Short exercise
Reproduce the listing lines below, starting at the line that has "The height and width of the screenshot is (392, 698)." and ending after the line that has "Instruction: Switch to the Participants tab". Include both of those lines, and leave the pictures out of your answer.

Input records

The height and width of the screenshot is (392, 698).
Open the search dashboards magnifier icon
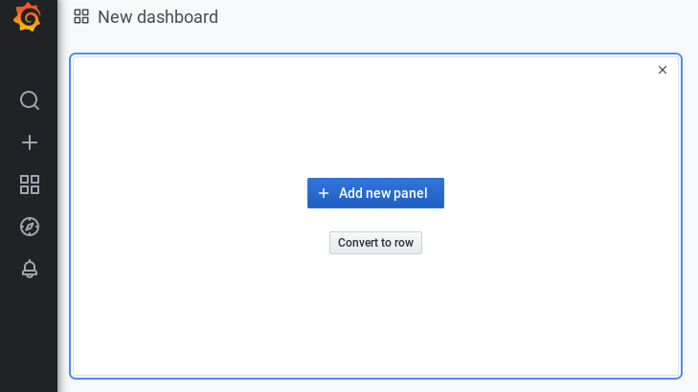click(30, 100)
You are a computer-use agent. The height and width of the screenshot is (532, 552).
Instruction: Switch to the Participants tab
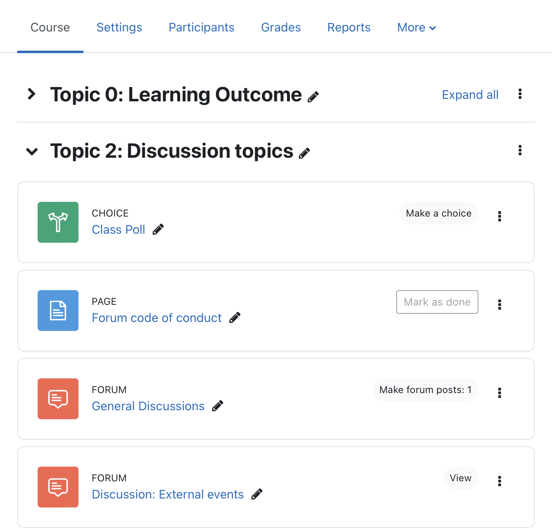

--

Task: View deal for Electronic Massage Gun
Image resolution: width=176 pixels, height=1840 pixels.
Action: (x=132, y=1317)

Complete response
The height and width of the screenshot is (392, 698).
Open the search dashboards magnifier icon
click(30, 100)
You are a computer-use agent. The height and width of the screenshot is (532, 552).
Instruction: Switch to the Participants tab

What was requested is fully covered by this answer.